Washington, DC — In a quiet but far-reaching move, the National Park Service is poised to begin aggressively seeking corporate sponsorship for park projects and using agency personnel as fundraisers, according to a critical analysis released today by Public Employees for Environmental Responsibility (PEER). The plan will give corporate donors expanded naming rights, use of National Park symbols in advertising and much greater influence over park managers and National Park Service (NPS) decisions.
Private philanthropy has supported national parks for more than a century. This proposal fundamentally shifts from that traditional role to one where NPS is seeking private gifts to support its base budget, lowering its reliance on appropriated funds and increasing dependence on corporate money. To accomplish this, the policy would make fundraising a central activity and would for the first time:
- Authorize agency officials to solicit gifts from corporations and individuals on government time;
- Require park superintendents to spend large amounts of official time on private fundraising.
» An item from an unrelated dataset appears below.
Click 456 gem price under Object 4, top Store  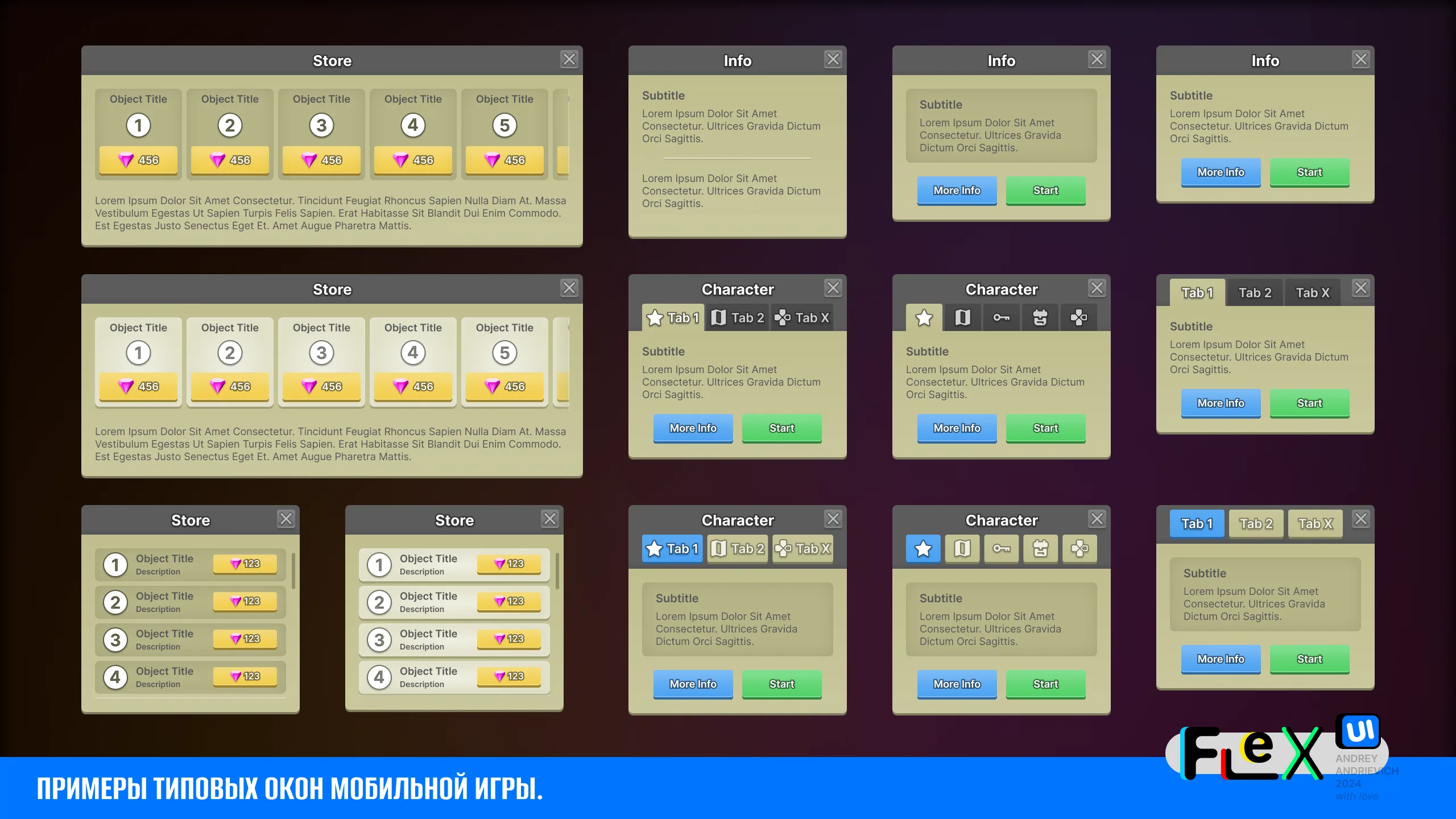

The plan makes “philanthropic success” a core requirement to serve in an NPS leadership position; and
- Use tax dollars to assemble and maintain databases of current and prospective donors, conduct marketing “feasibility studies” and develop donor recognition plans for each park.
“It is both unprecedented and unseemly to use tax dollars to solicit donations and cultivate potential donors,” stated PEER Executive Director Jeff Ruch, noting that the plan would have the NPS take over many of the functions performed by its congressionally chartered fundraising arm, the National Park Foundation. “This plan would put fundraising on a par with conservation in our national parks.”
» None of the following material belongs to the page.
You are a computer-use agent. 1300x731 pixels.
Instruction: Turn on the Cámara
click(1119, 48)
The policy, in the form of a revised “Director’s Order on Philanthropic Partnerships”, would significantly expand the scope of corporate branding both inside and outside parks, including –
- Allowing display of corporate logos in a variety of park settings;
- Selling corporate “donor recognition” displays on park benches, equipment, interior spaces, landscaped areas, paving stones and even theater seating; and
- Licensing park names, landmarks and symbols for corporate marketing campaigns.
Besides making national parks into venues for product placement, PEER criticizes the lack of meaningful safeguards against corporate gifts influencing national park policies, such as how Coca Cola contributions led NPS Director Jon Jarvis to intervene against Grand Canyon banning sales of plastic water bottles –including Dasani, the nation’s largest selling bottled water brand manufactured by Coke.
In February, Jarvis was reprimanded and stripped of ethics-related duties for improper fundraising. Yet the plan makes him the ultimate judge of what corporate arrangements would be deemed appropriate.
“Large corporate donations exert a not-so-subtle gravitational pull on park managers increasingly dependent on these donors for their budgets. We are concerned that influence peddling will soon become a major recreational activity in our national parks,” Ruch added, noting that PEER is already hearing from park employees under pressure to placate donors. “Having Jon Jarvis as the arbiter of propriety in fundraising is like putting a kleptomaniac in charge of mall security.”
The NPS plan on Philanthropic Partnerships is open for public comment through May 16th.